▸ Problem description: Copy everything from the line containing "1019x526 pixels. Task: Select" down to the end of the lines, replacing "desktop" with "screen" and changing nothing else. Omit the pictures from your answer.

[Start of Exercise data]

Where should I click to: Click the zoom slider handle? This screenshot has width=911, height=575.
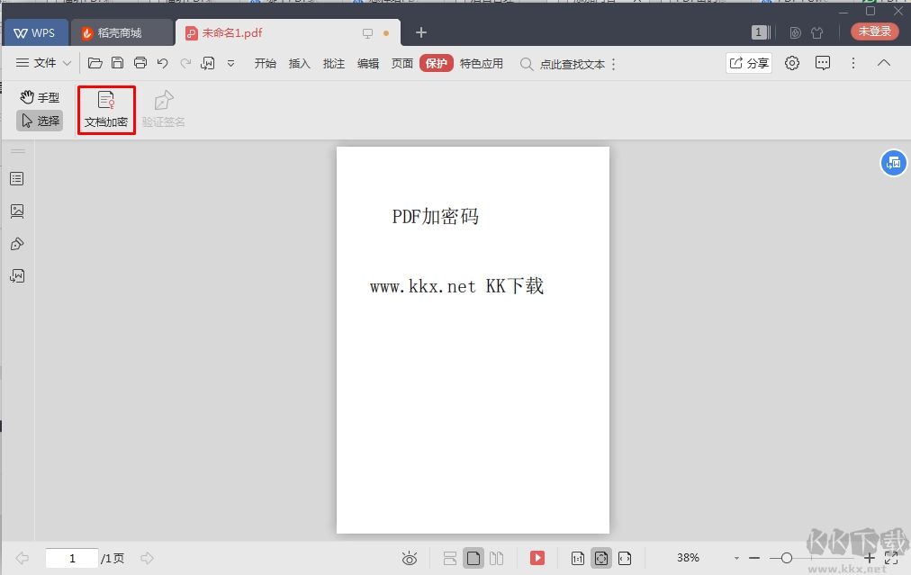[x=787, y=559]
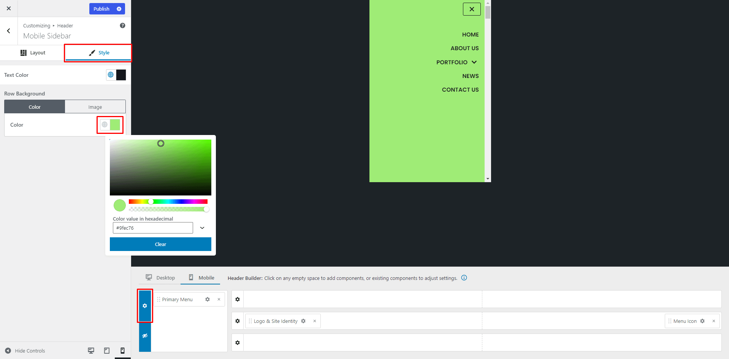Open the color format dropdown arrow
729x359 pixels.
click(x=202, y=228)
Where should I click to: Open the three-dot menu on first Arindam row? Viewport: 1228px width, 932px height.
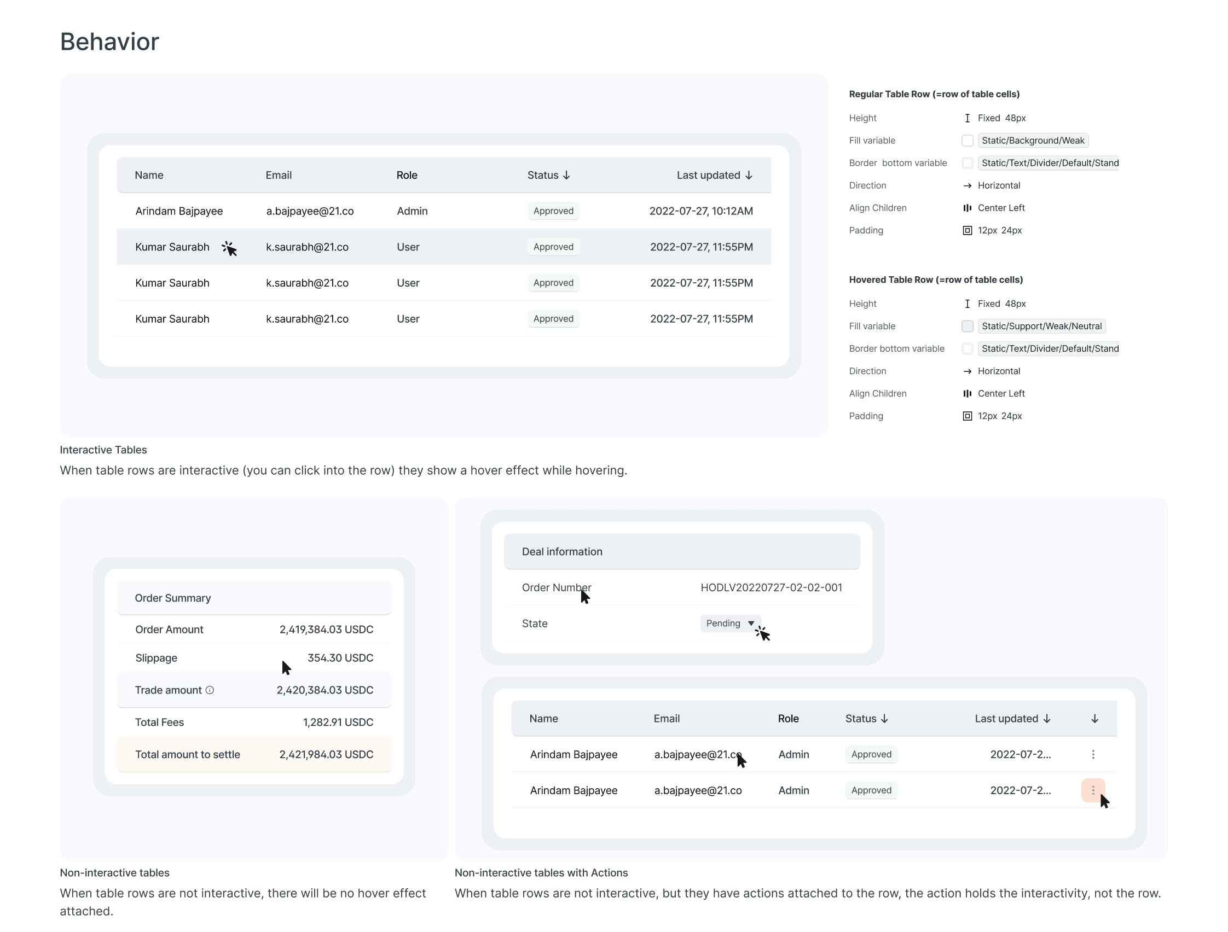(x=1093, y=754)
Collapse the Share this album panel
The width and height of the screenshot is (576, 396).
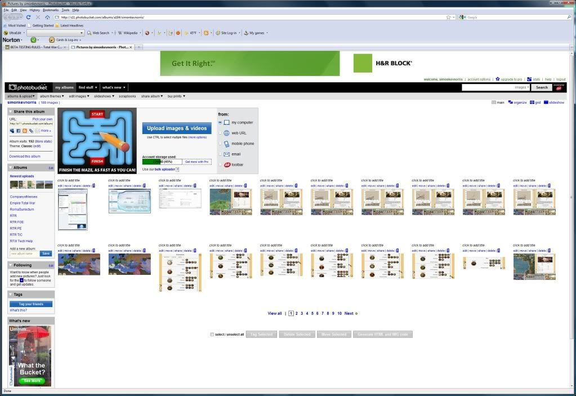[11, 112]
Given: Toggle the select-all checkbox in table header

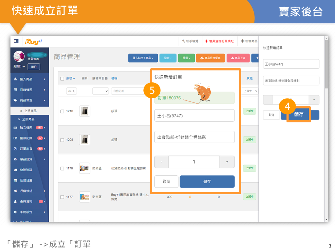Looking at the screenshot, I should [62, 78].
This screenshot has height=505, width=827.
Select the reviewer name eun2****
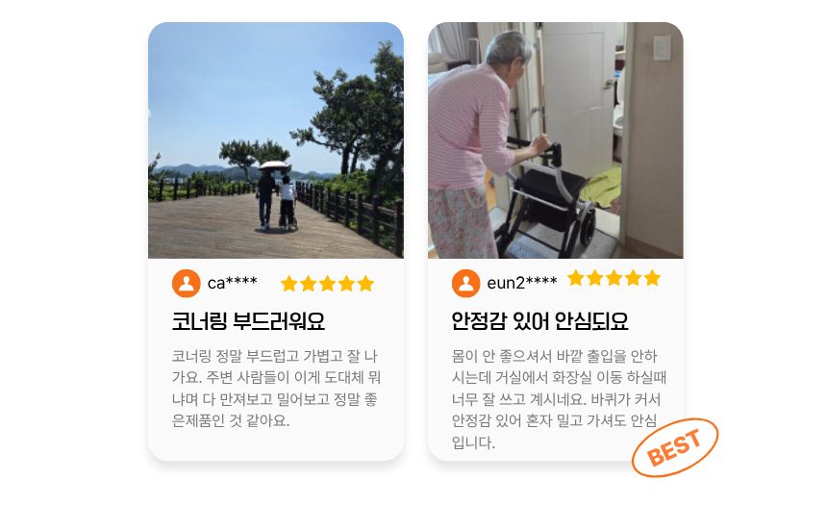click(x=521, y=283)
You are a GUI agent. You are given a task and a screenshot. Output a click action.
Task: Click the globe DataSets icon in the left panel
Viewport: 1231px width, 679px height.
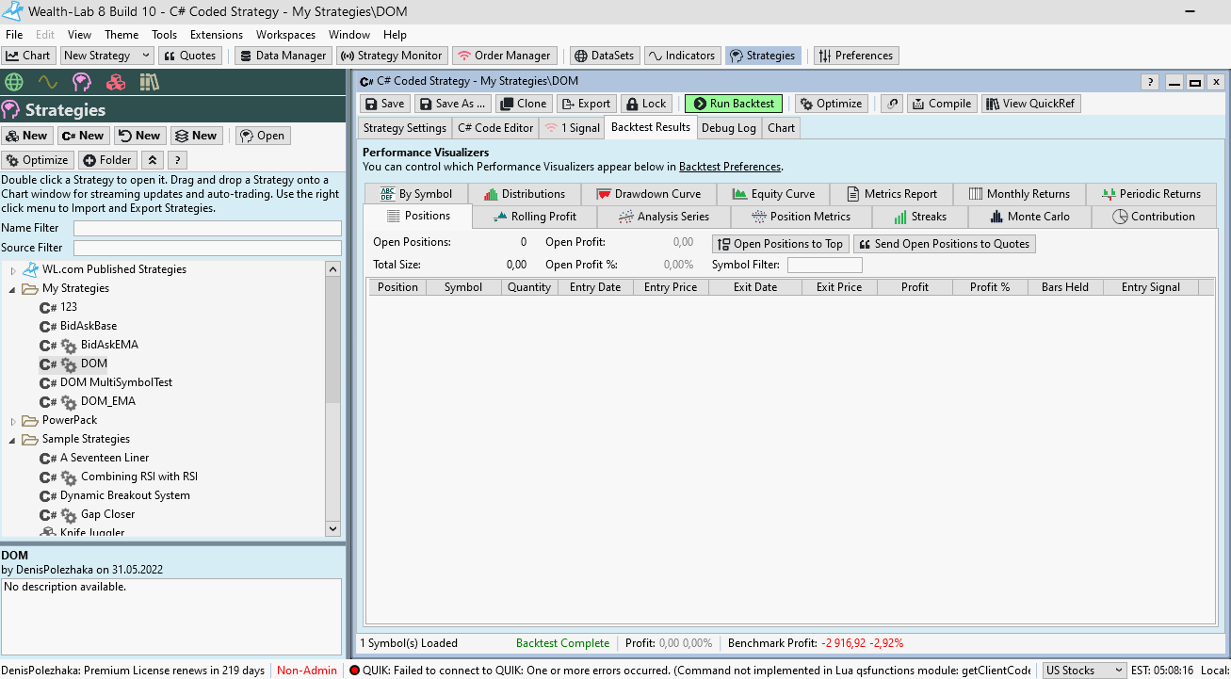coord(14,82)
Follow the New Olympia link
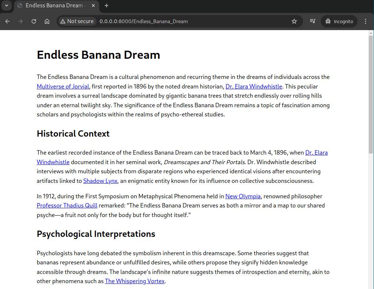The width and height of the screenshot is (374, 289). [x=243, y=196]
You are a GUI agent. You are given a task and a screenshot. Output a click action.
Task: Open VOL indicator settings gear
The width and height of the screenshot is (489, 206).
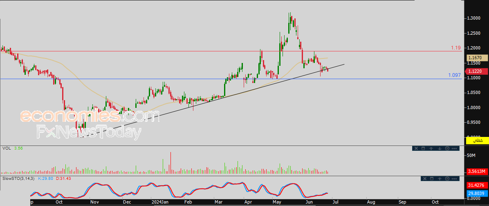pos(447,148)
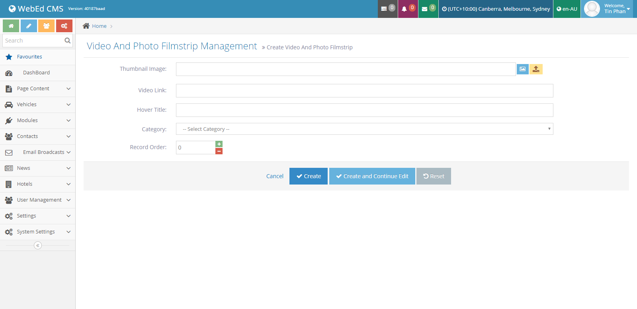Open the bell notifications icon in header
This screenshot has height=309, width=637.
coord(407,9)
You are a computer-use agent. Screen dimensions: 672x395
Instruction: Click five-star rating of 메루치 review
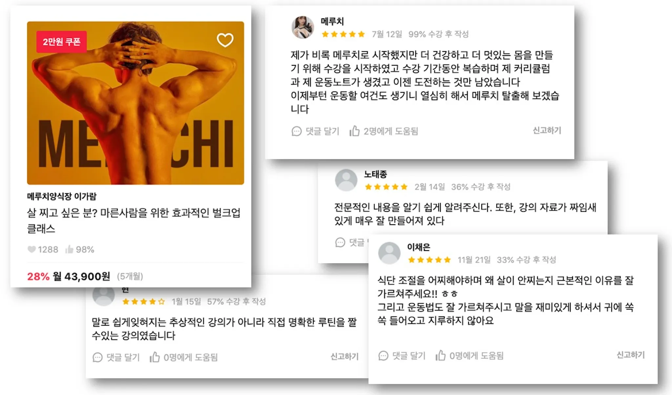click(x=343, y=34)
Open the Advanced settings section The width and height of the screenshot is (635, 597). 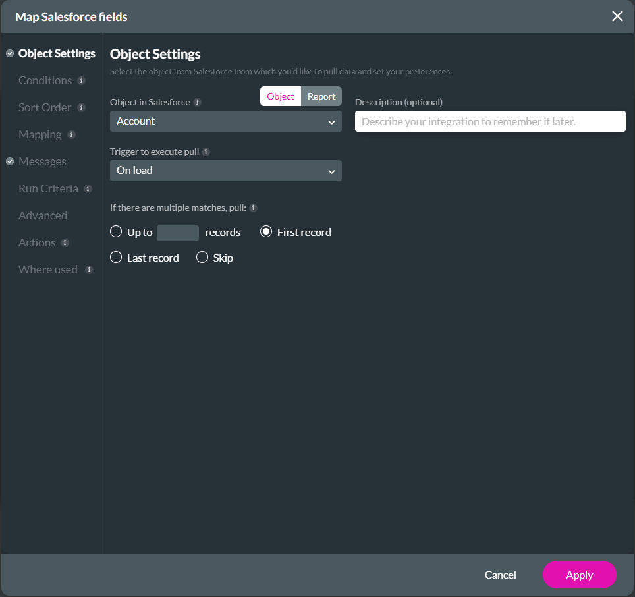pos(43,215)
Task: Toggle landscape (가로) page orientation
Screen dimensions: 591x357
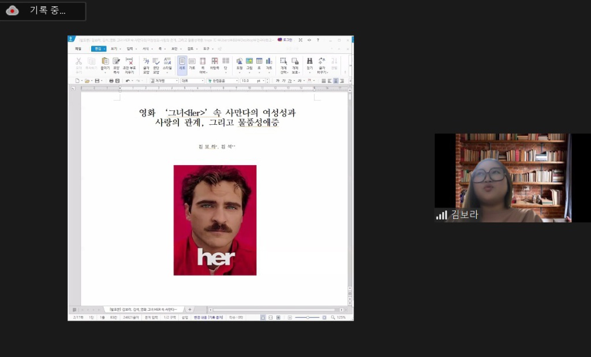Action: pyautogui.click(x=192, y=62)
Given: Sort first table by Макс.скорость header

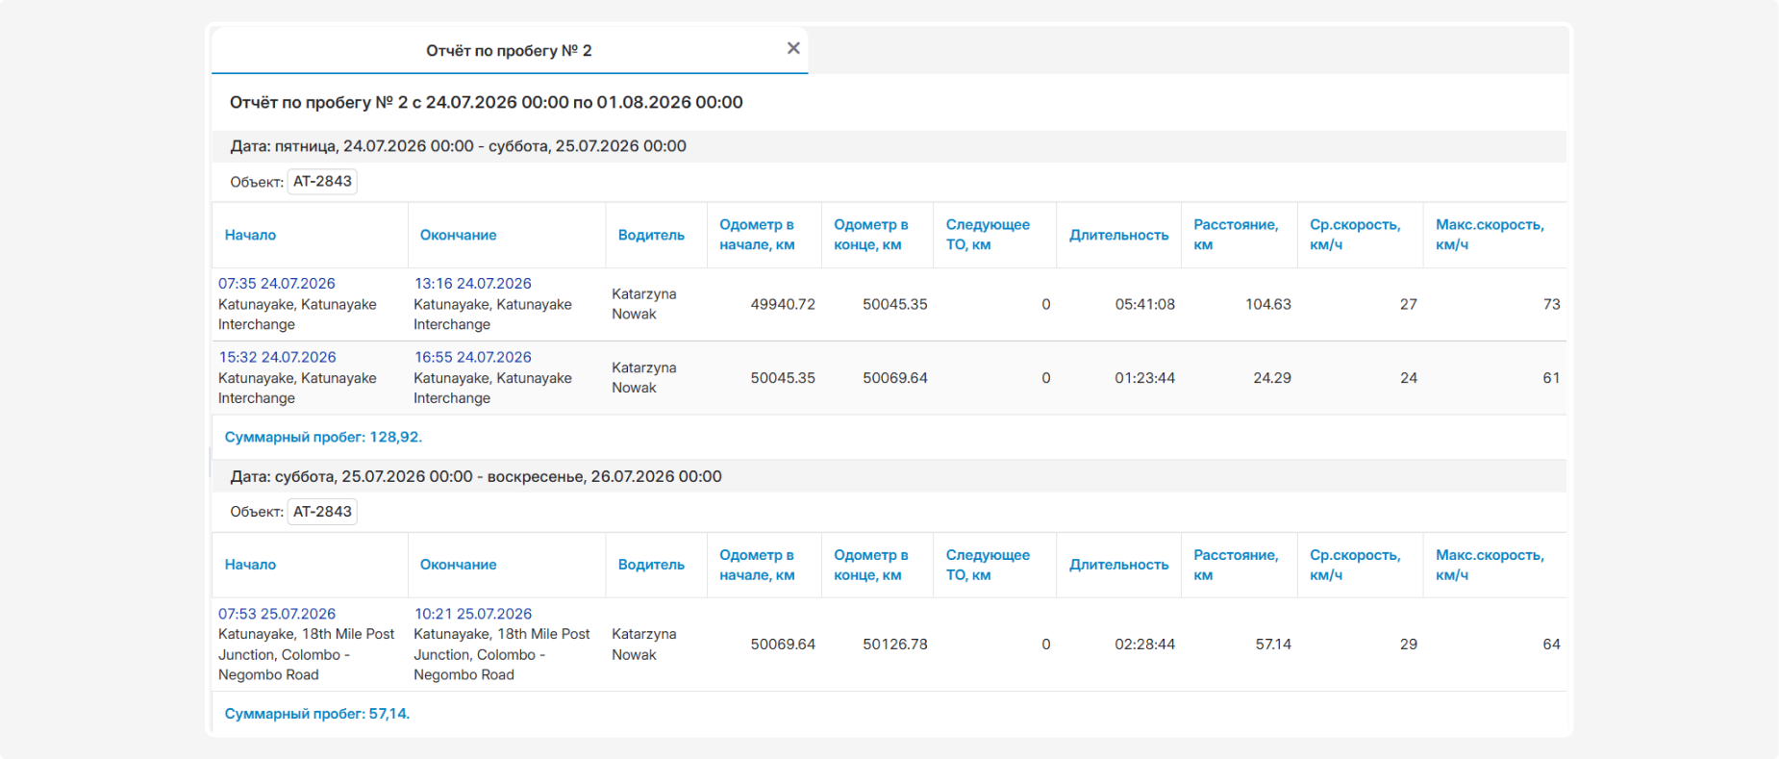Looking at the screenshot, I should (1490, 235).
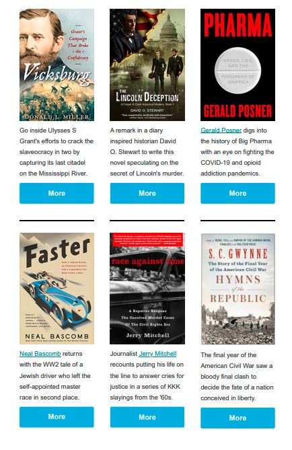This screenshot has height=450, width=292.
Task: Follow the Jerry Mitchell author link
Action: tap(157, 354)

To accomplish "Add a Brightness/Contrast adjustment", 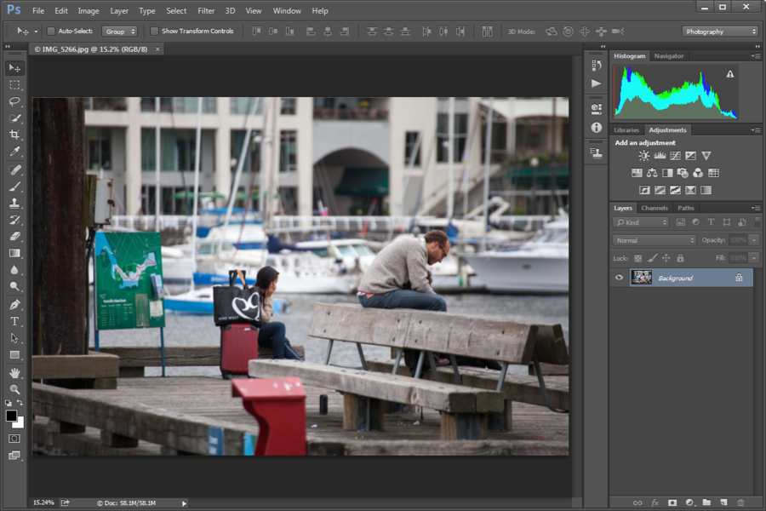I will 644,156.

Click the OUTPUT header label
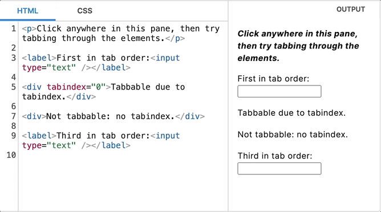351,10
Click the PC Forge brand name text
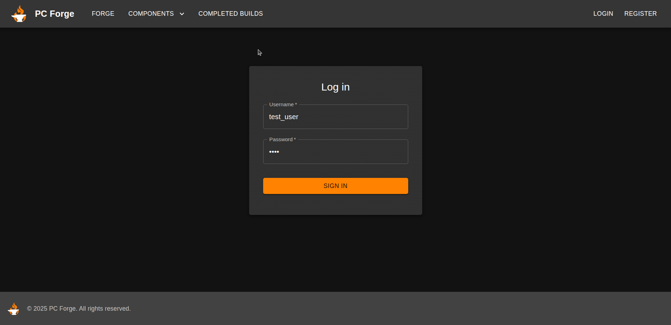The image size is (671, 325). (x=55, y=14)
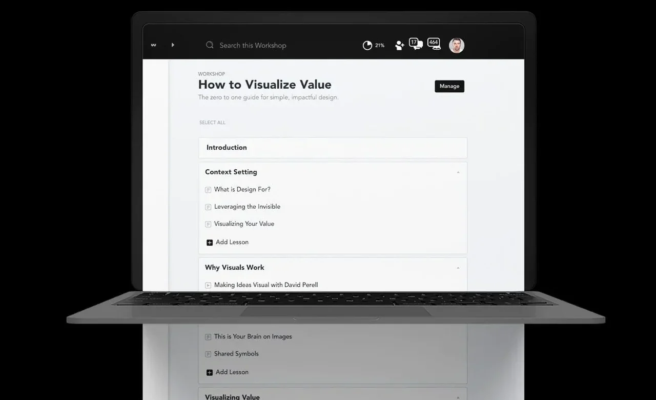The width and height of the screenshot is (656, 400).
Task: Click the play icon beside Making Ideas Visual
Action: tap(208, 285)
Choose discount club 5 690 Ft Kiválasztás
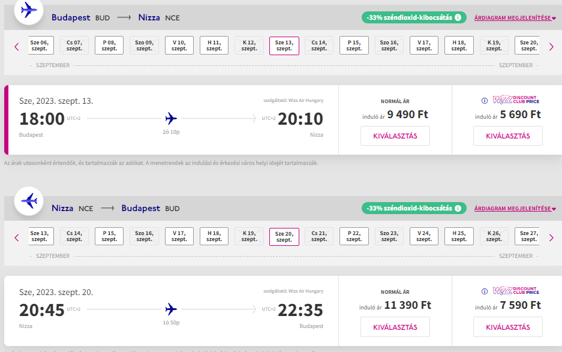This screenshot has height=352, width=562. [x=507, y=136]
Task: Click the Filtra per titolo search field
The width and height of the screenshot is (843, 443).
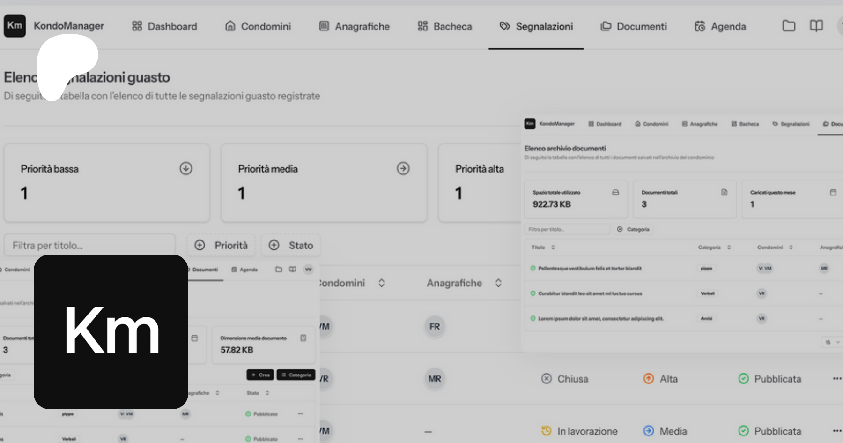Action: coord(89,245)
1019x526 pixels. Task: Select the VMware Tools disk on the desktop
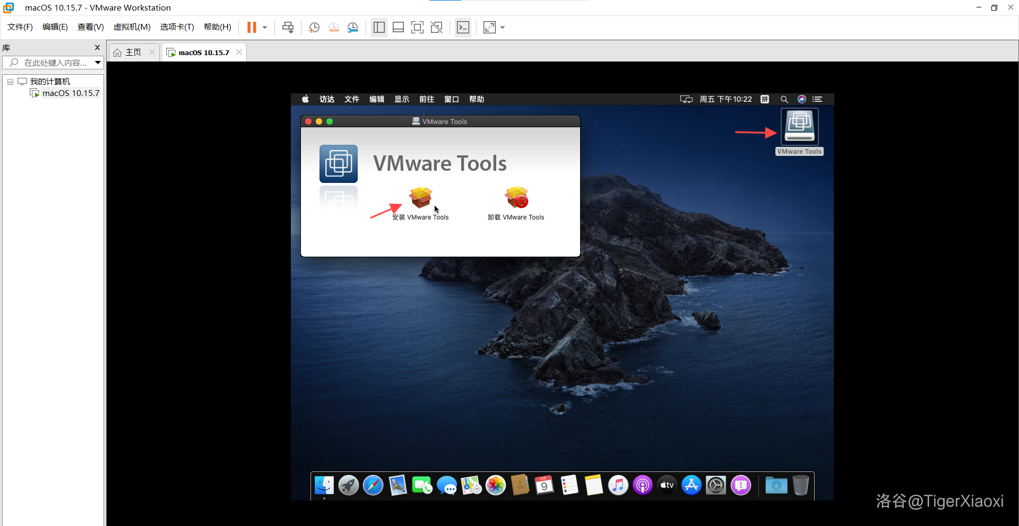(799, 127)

[End of Exercise data]

▸ Result:
1019x526 pixels. Task: Select the VMware Tools disk on the screen
(799, 127)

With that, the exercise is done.